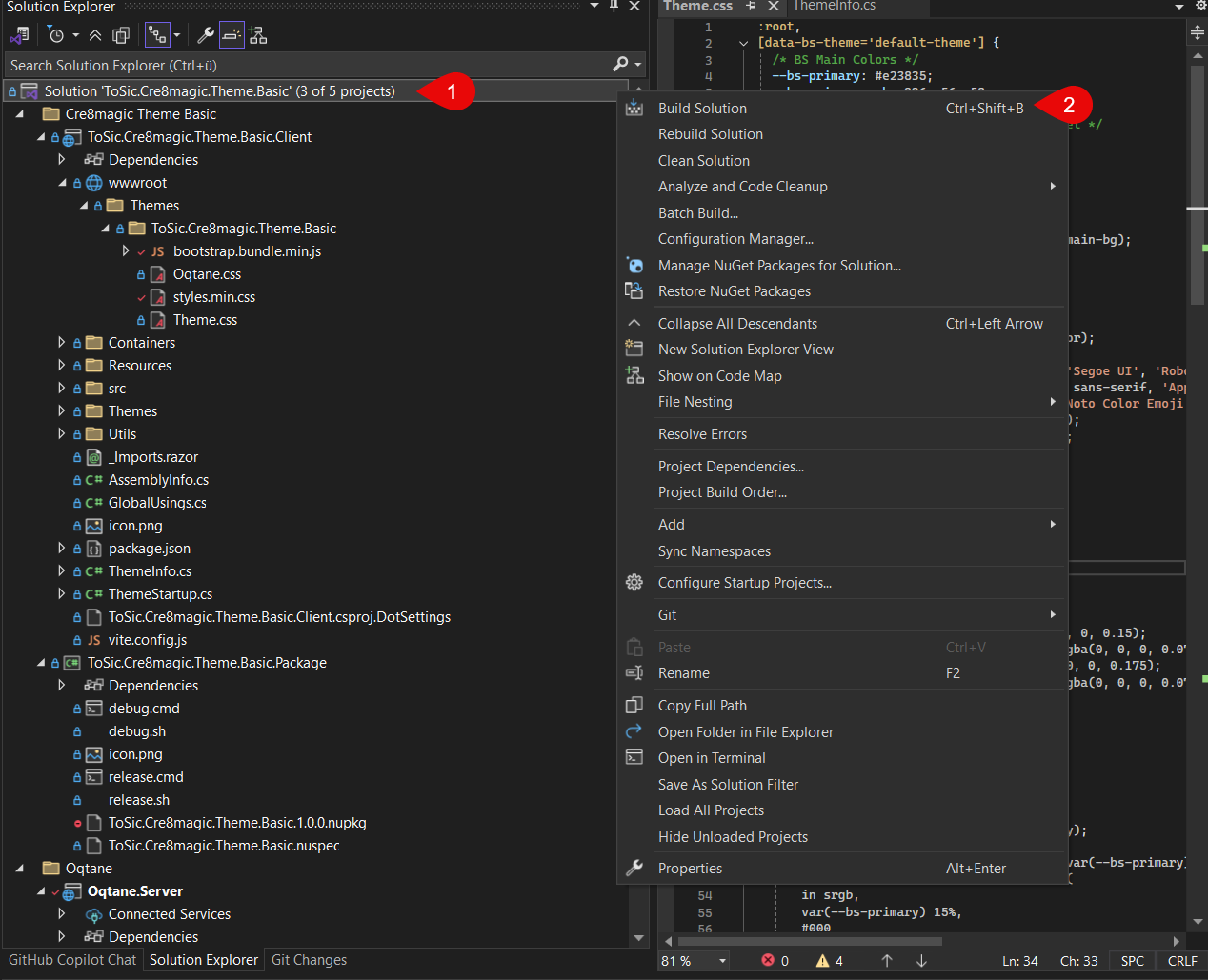Viewport: 1208px width, 980px height.
Task: Toggle the Preview Selected Items button
Action: (x=232, y=36)
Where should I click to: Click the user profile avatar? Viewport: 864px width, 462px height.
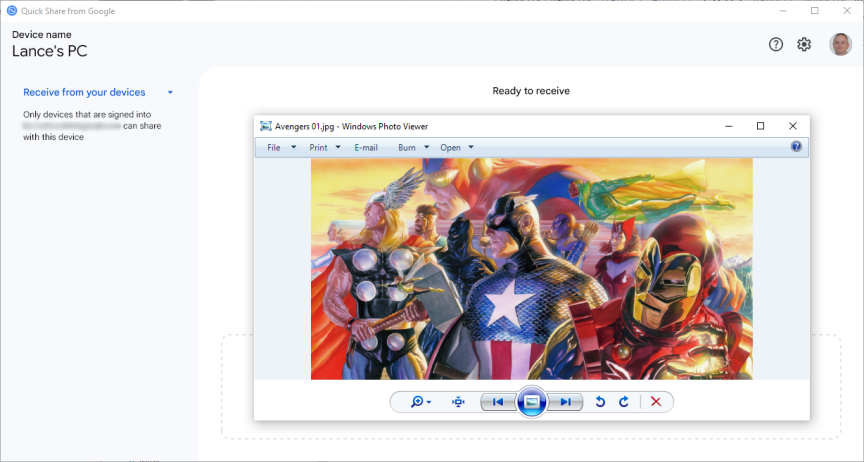(x=840, y=45)
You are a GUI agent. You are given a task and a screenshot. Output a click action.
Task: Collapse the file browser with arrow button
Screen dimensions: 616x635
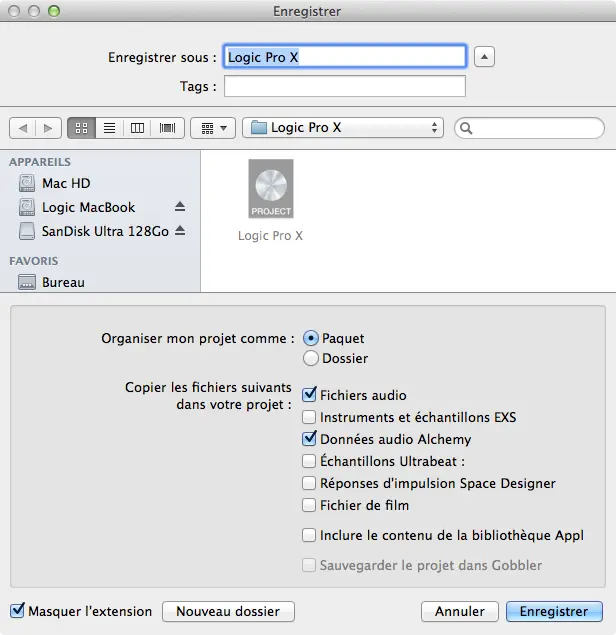pos(484,57)
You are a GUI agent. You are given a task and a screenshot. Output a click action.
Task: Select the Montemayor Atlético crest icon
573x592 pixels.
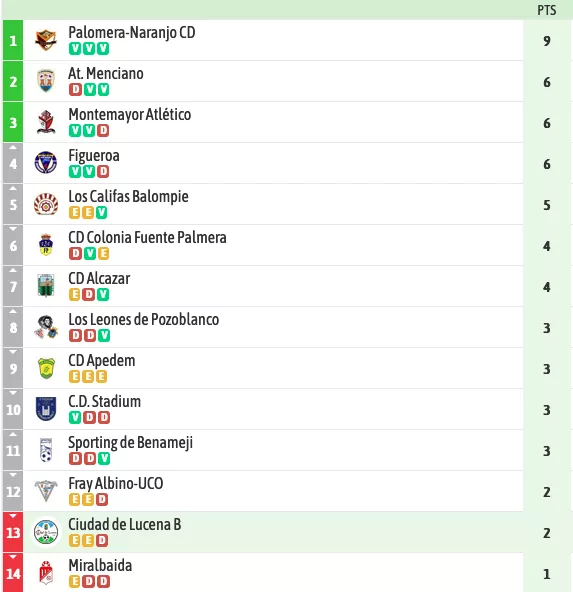[46, 122]
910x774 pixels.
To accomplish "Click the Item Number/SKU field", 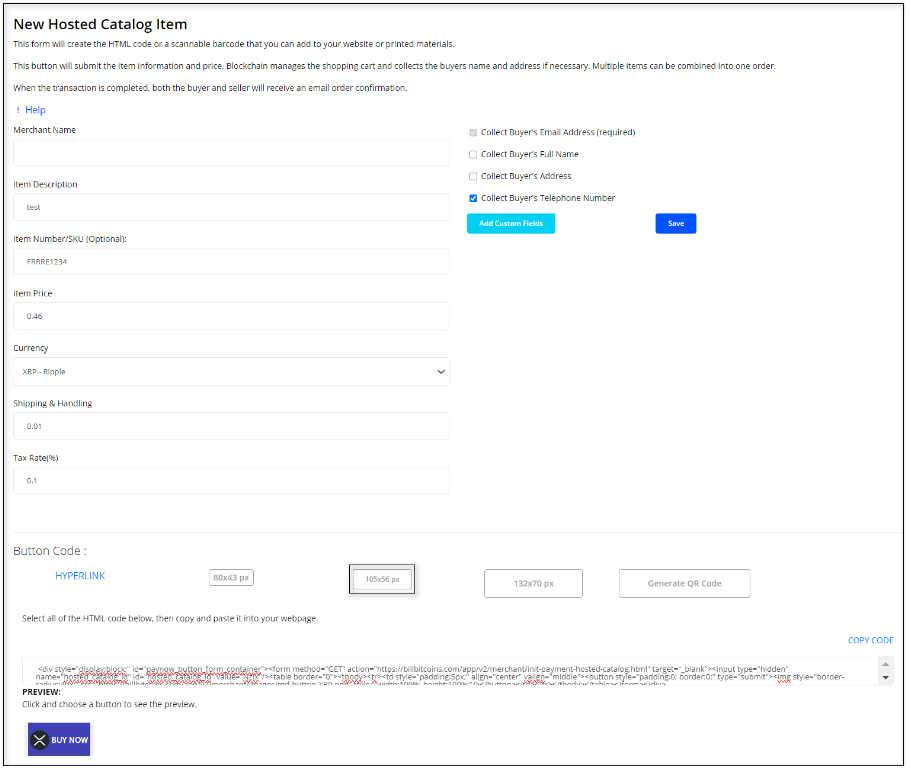I will tap(231, 262).
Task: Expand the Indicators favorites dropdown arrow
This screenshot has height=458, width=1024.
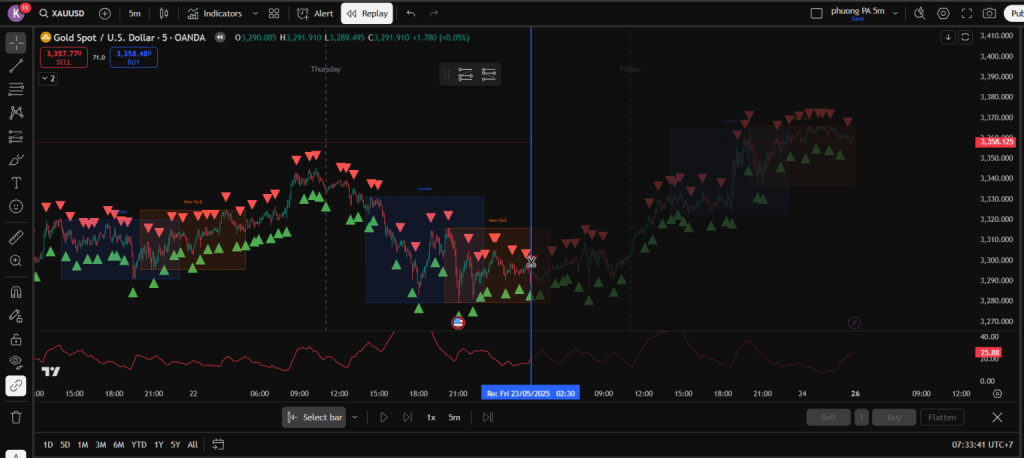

++++++++

_What is being asked_
Return each full line of the entries that contains the word "arrow".

_Result of the task_
Task: Collapse the file browser with arrow button
Task: Expand the Indicators favorites dropdown arrow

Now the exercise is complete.